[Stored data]
• • •

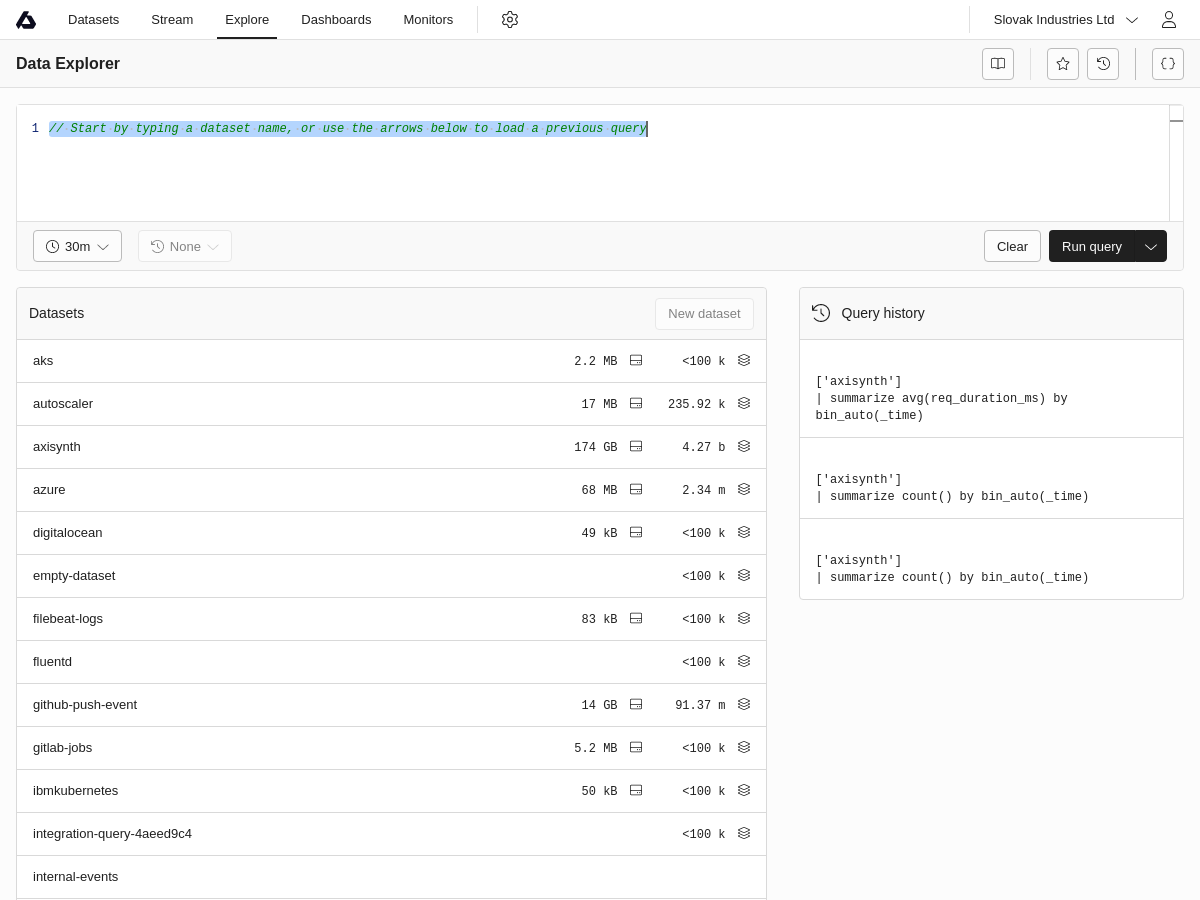Screen dimensions: 1200x900
Task: Click the layers icon in the github-push-event row
Action: click(744, 705)
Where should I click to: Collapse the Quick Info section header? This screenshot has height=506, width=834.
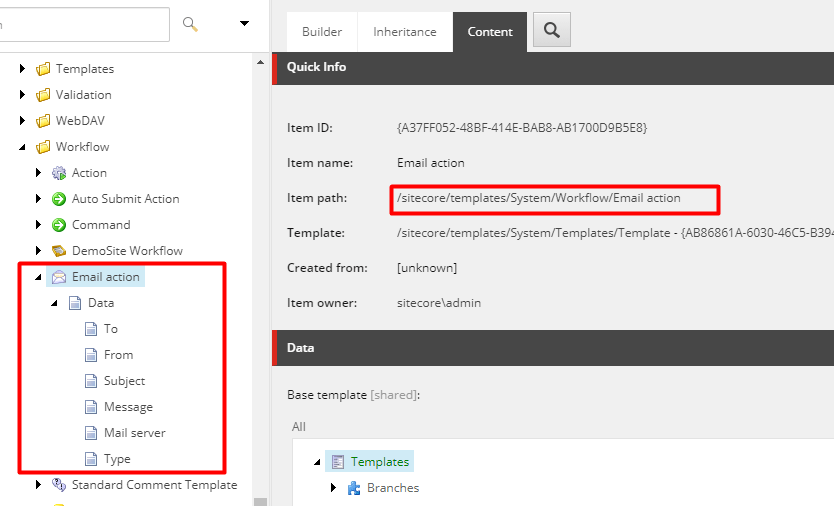[550, 67]
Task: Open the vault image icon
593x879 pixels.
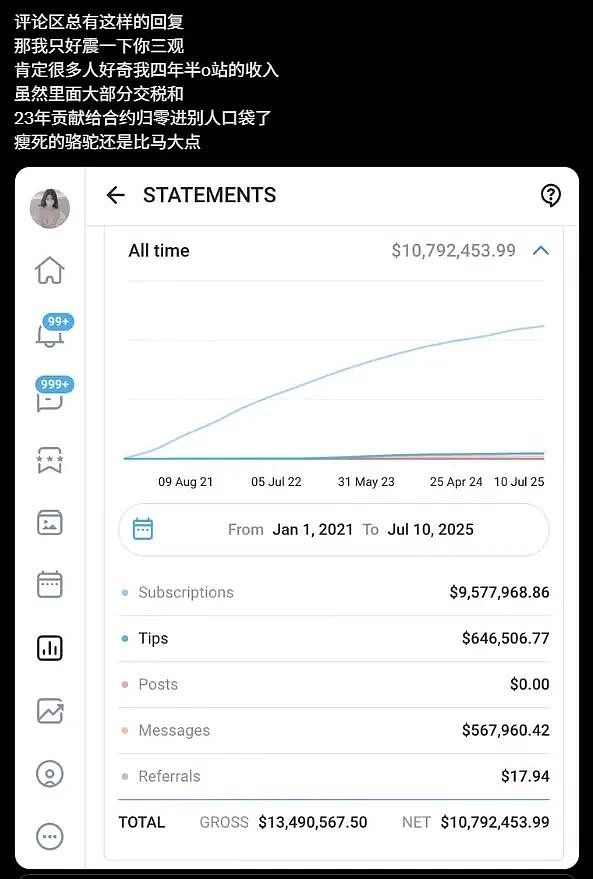Action: point(50,522)
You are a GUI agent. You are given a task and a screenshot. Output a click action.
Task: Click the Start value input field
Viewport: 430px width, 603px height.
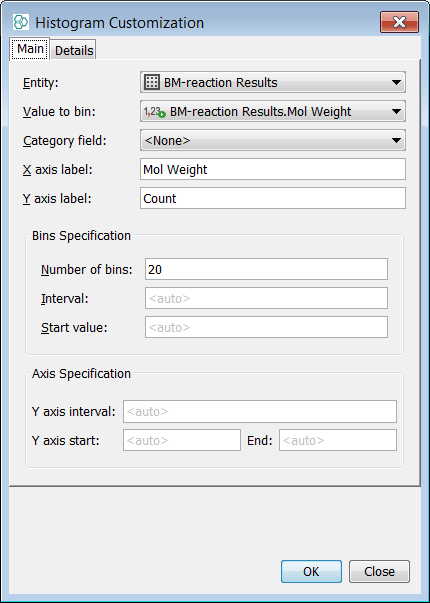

• • •

▸ **PROBLEM TO SOLVE**: Only one thing is required here: an exact copy of the lines from the one bearing "Where should I" through the final line above, both included, with pictures left out.

▸ **ANSWER TO THIS EXERCISE**:
Where should I click to: Collapse the Quick Info section header? This screenshot has height=506, width=834.
[550, 67]
Task: Open the vault image icon
593x879 pixels.
Action: point(50,522)
You are a GUI agent. You are given a task and a screenshot. Output a click action.
Task: Click the Start value input field
Viewport: 430px width, 603px height.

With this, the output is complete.